The competitive dynamics are moving fast - Anthropic, OpenAI, Google, Meta, Mistral all racing on the same capabilities, each leap matched within months. That race drives per-token prices down and quality up simultaneously. What Opus costs today will buy something better in six months.

The architectural response is to make the model a swappable component. eforge’s Pi backend makes each agent role independently configurable, and the eval infrastructure is what makes it durable - if I can programmatically measure whether a model crosses the quality floor for each role, model selection becomes a config change backed by data, not a gut decision. The eval suite is where the durability lives, not the model it happens to evaluate.

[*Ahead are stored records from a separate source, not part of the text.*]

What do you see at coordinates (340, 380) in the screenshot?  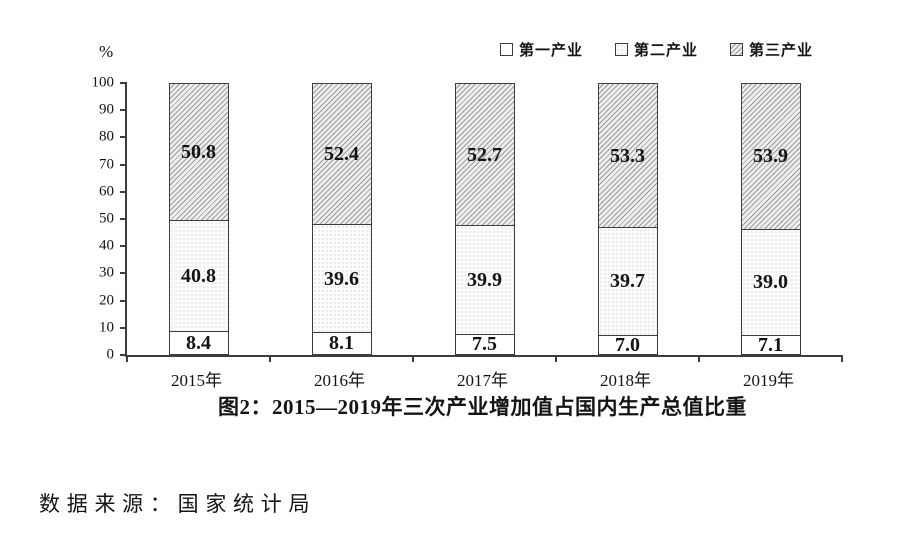 I see `x-category-label: 2016年` at bounding box center [340, 380].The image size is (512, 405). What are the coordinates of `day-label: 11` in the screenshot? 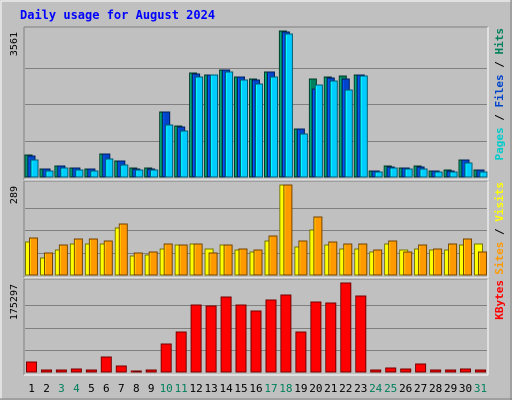 It's located at (182, 388).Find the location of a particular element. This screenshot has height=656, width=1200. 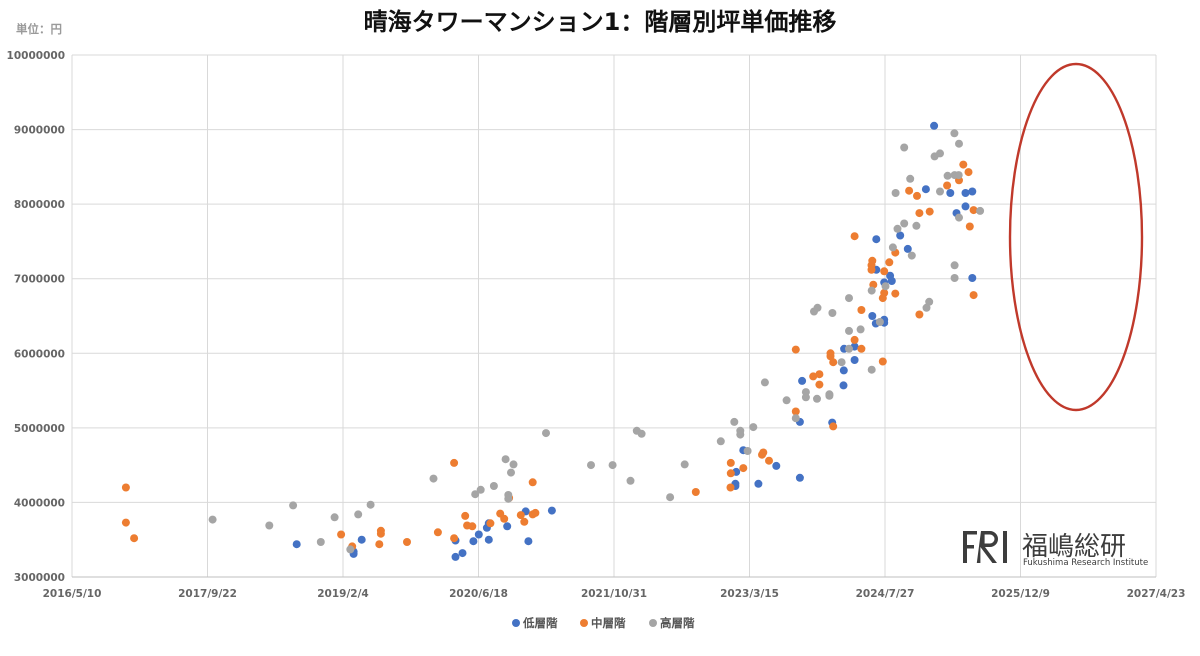

logo-mark-icon is located at coordinates (985, 547).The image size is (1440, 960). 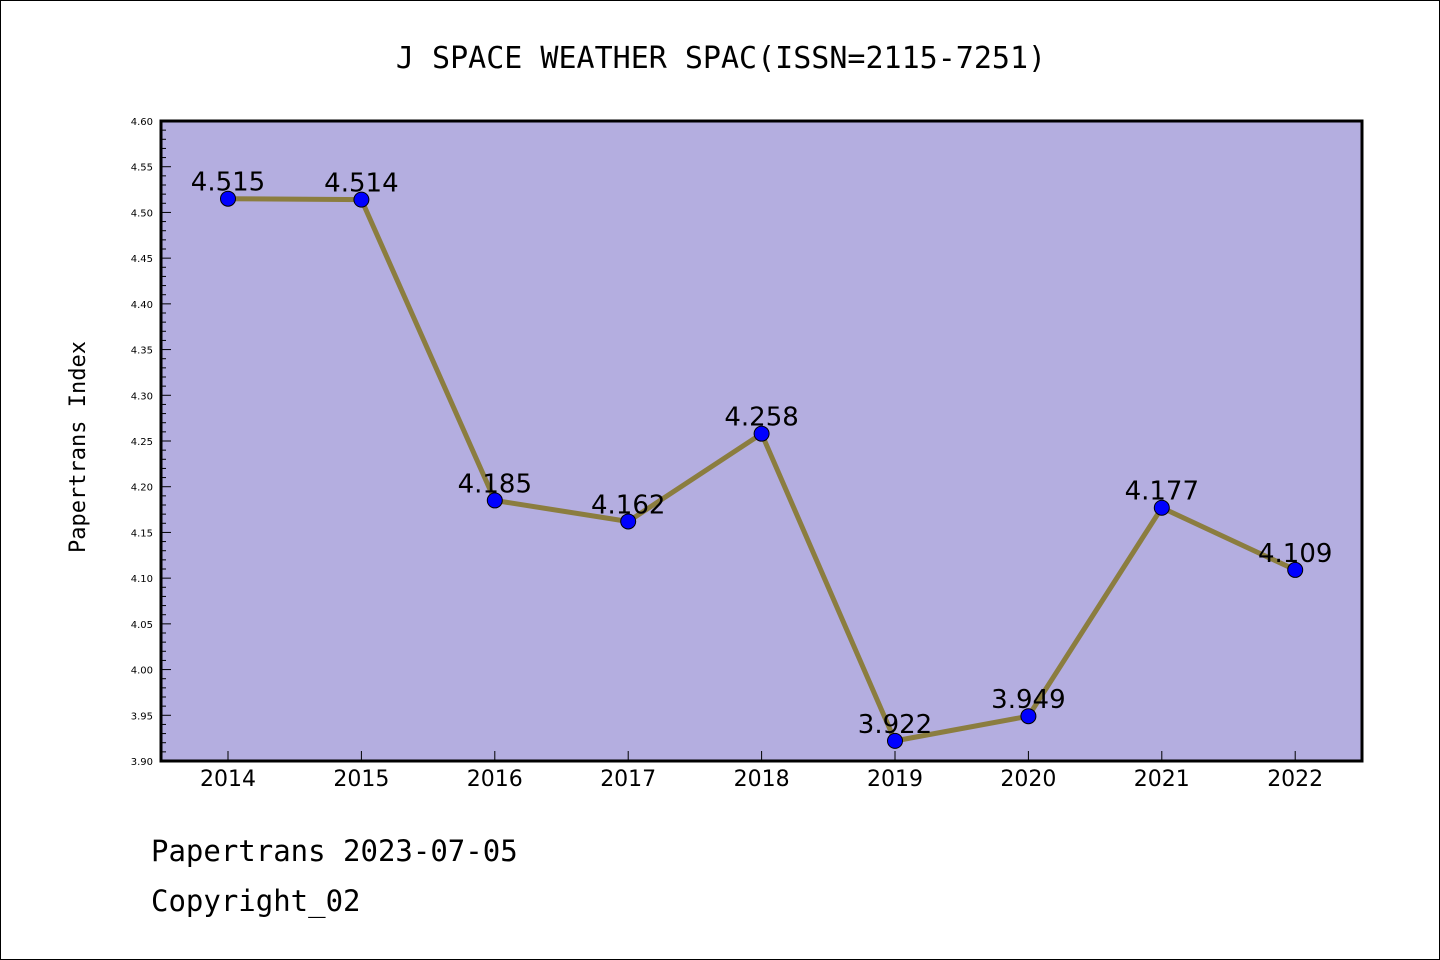 What do you see at coordinates (142, 488) in the screenshot?
I see `y-tick-label: 4.20` at bounding box center [142, 488].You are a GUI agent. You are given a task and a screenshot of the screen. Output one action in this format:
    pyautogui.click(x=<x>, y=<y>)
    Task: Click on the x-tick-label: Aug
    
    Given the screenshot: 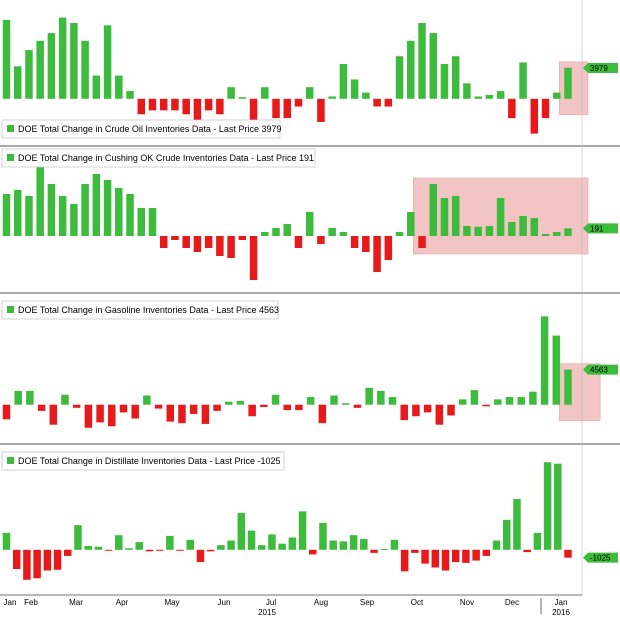 What is the action you would take?
    pyautogui.click(x=321, y=602)
    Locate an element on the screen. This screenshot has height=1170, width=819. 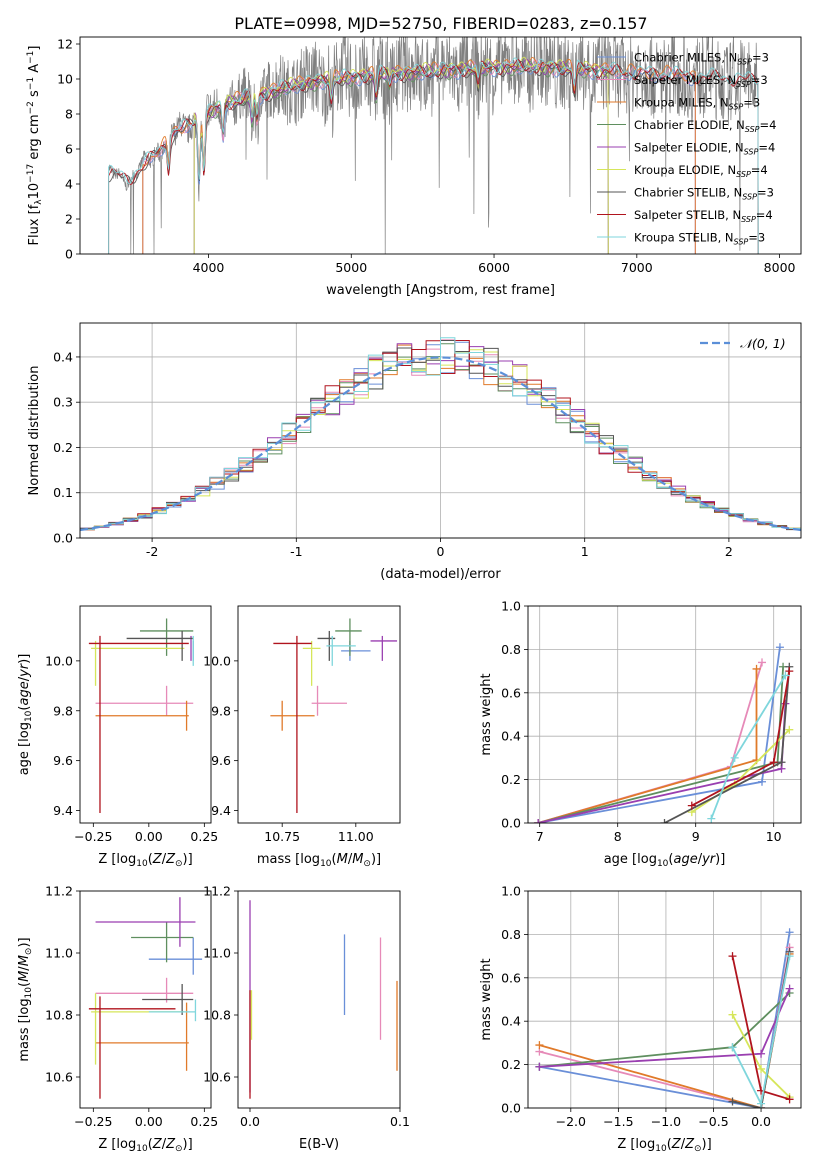
mass_weight_vs_z-frame is located at coordinates (664, 1000).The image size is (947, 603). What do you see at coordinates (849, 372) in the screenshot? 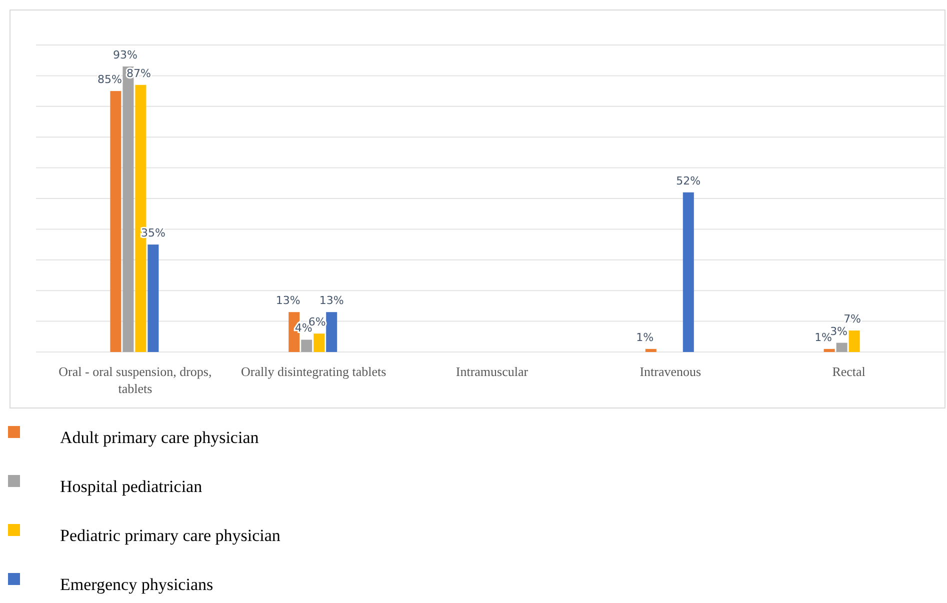
I see `x-tick-label: Rectal` at bounding box center [849, 372]. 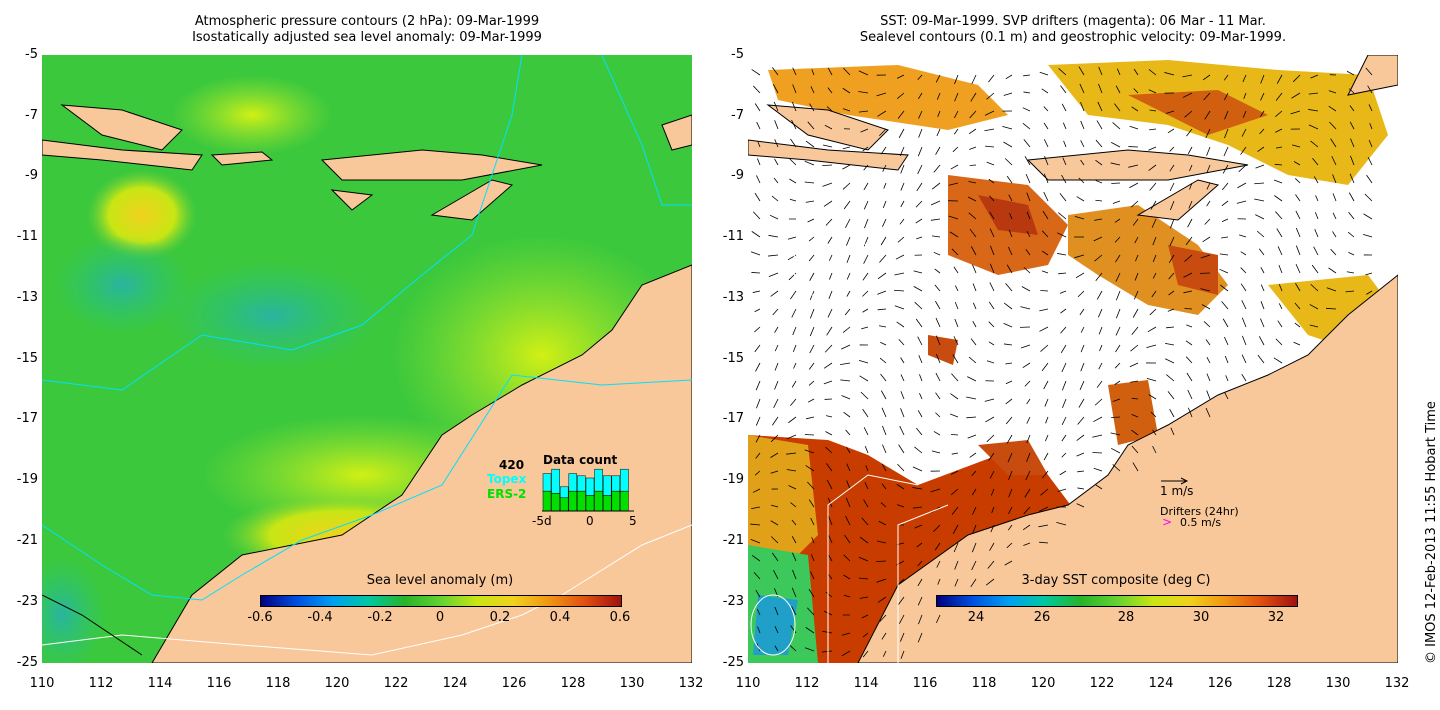 What do you see at coordinates (1102, 684) in the screenshot?
I see `right-x-tick: 122` at bounding box center [1102, 684].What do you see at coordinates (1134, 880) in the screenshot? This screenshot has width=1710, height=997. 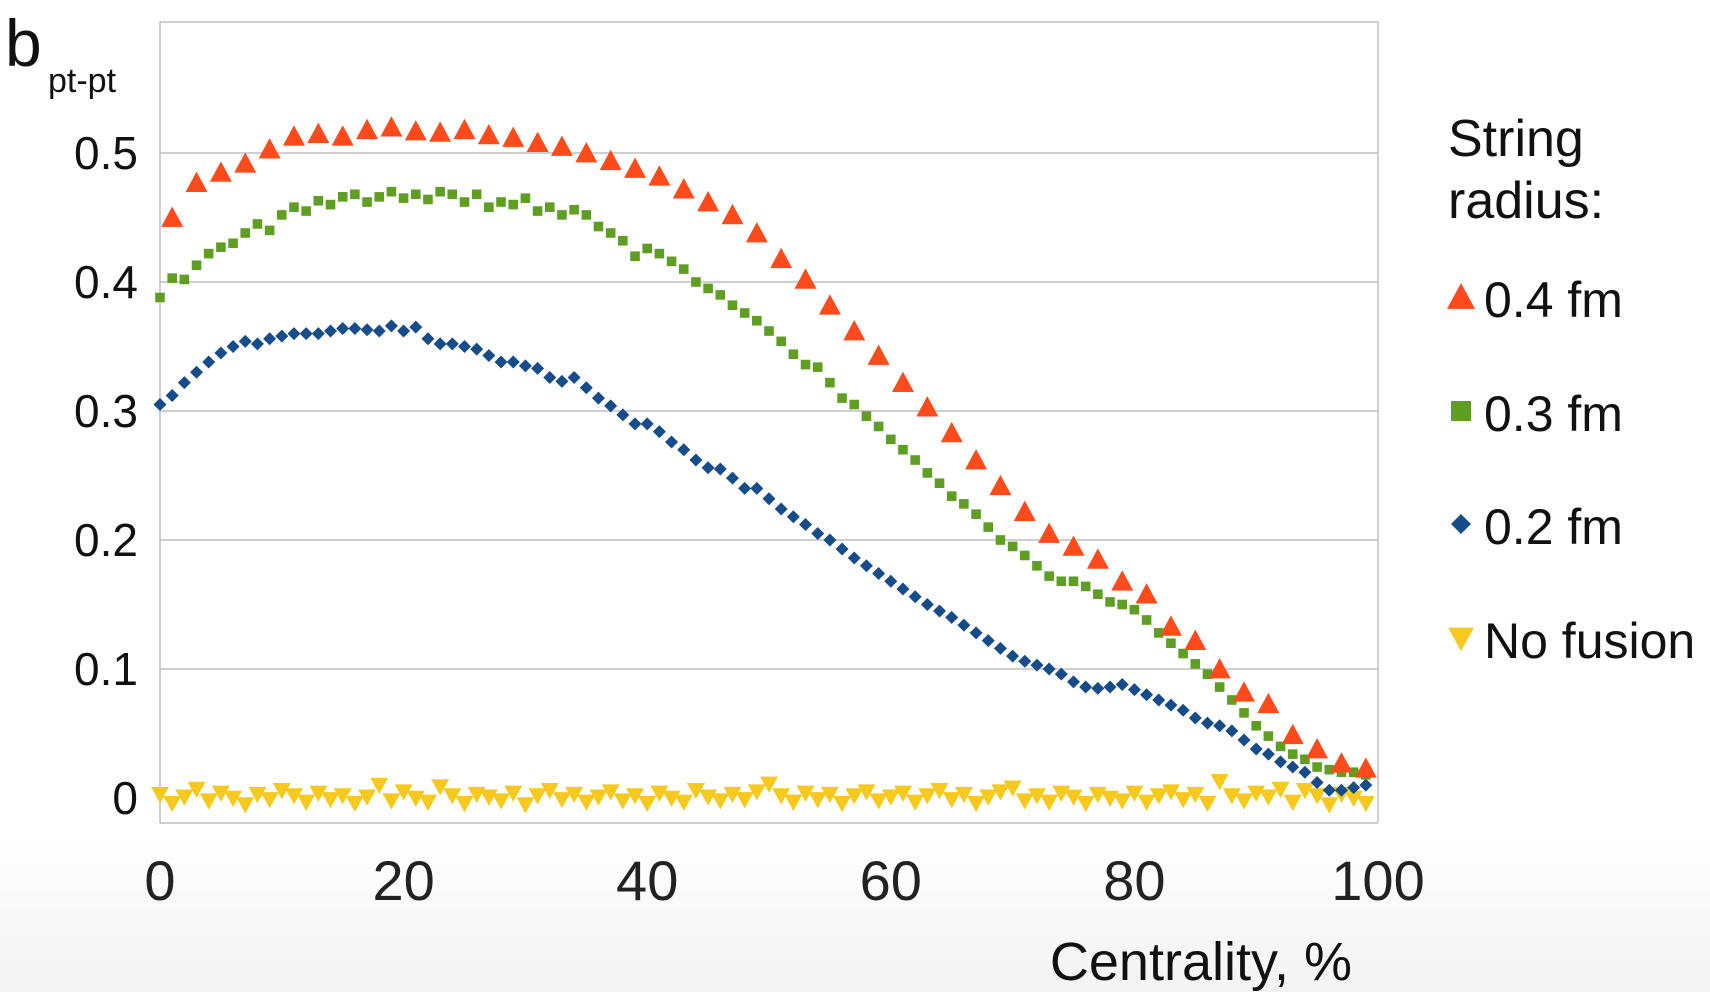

Anthropic’s policy change is a nudge toward something that was going to happen anyway. Flat-rate subscriptions for automated agentic usage were a transitional artifact. The future is per-token pricing, and the question is whether competitive pressure drives those prices down fast enough that the workflow stays accessible.

I think it will. The trajectory from Gemma 2 to Gemma 4 is steep. A future 70B model tuned for sustained multi-file implementation could close the gap on the metrics that actually matter for this workflow. Local execution with enough unified memory would make the marginal cost of a build effectively zero.

The architecture needs to be ready for that moment. Provider-agnostic backends, per-agent model configuration, eval-driven quality gates - these decisions cost nothing if only one model is good enough today. They pay off the moment a second one crosses the floor. The planning layer is the same regardless - I wrote about that model-independence in The Flinch.

That’s the bet - not on any specific model, but on the market producing what the workflow needs at a price the workflow can sustain. I’d rather be ready to swap than stuck rewriting when the economics shift.